Wie beim Device-Management lässt sich alleine über die Grundkonfiguration von CryptionPro relativ schnell ein wirksamer Schutz vor dem Missbrauch oder Diebstahl von Daten erreichen, wenn man pragmatisch vorgeht. Er deckt den Normalbetrieb ab, also typischerweise die Verschlüsselung auf Geräten, die unter der Kontrolle des Agents stehen. Allerdings gibt es außerhalb dieses Standardszenarios auch Situationen, die CryptionPro mit zusätzlichen Funktionen berücksichtigt:

• Wenn Dateien auf Rechnern entschlüsselt werden sollen, auf denen kein Agent läuft, beispielsweise weil sie nicht dem Unternehmen gehören, dann kopiert die Software eine ausführbare Datei etwa auf USB-Laufwerke, die gegen Eingabe eines Passworts die Daten decodiert. Der Hersteller nennt diese Option CryptionPro Mobile, sie muss dort aktiviert werden, wo man auch die anderen Verschlüsselungsmethoden auswählt. Entsprechend wird diese Variante den Benutzern wie gehabt beim Device-Management zugewiesen. Das Passwort legt der Benutzer selbst fest, der Administrator kann über Richtlinien starke Passwörter erzwingen.
• Die Software erstellt bei der Installation automatisch einen neuen Schlüssel. Falls beispielsweise wegen eines Server-Defekts CryptionPro neu eingerichtet werden muss, sollte der zuvor verwendete Schlüssel verfügbar sein, um die damit codierten Daten lesen zu können. Zu diesem Zweck gibt es eine Export- und Importfunktion, mit der ein Schlüssel auf einem separaten Speichermedium hinterlegt und im Notfall von dort wieder eingelesen werden kann.
• Wenn der Client aus irgendeinem Grund nicht in der Lage ist, Dateien zu entschlüsseln, dann greift der Master-Schlüssel. Dieser lässt sich in der Schlüsselverwaltung generieren und in einer externen Datei abspeichern.
• Wenn betriebliche Erfordernisse verlangen, dass die Verschlüsselung von Dateien auf bestimmte Zeiten beschränkt bleibt, dann kann man den unverschlüsselten Dateitransfer an den ausgewählten Tagen zulassen. Diese Genehmigung lässt sich auf bestimmte Geräte eingrenzen.

Fazit

Im Gegensatz zu Einzellösungen für Verschlüsselung mobiler Datenträger profitiert CryptionPro von der engen Integration mit DevicePro. Aus der Sicht des Administrators präsentieren sich die Funktionen des Moduls als eine weitere Option in der Absicherung externer Geräte.
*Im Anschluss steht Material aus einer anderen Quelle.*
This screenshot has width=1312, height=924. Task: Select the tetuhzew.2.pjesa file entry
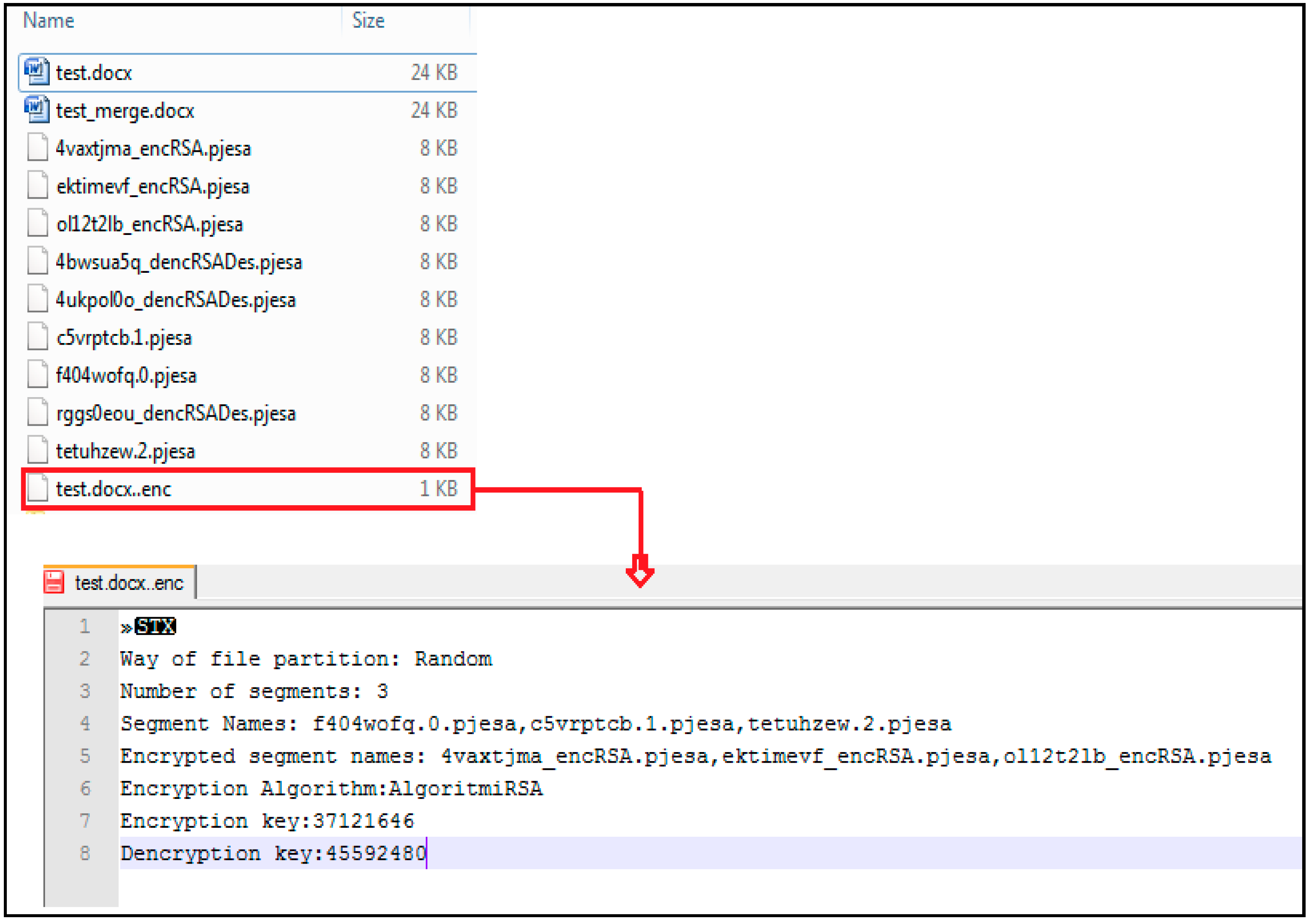126,451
Wie bereits die Zugriffsverwaltung wartet auch die Verschlüsselung mit einer großen Funktionsfülle auf, die alle erdenklichen Anforderungen und Szenarien abdecken sollte. Allerdings gilt auch hier die Empfehlung, dass man sich vorher ausführliche Gedanken über die Richtlinien machen sollte, die man umsetzen möchte. Die Software erlaubt nämlich beliebige Kombinationen von Vorgaben und Einschränkungen, die bei unbedachter Anwendung zu einem schwer verwaltbaren Dickicht an Regeln führen können.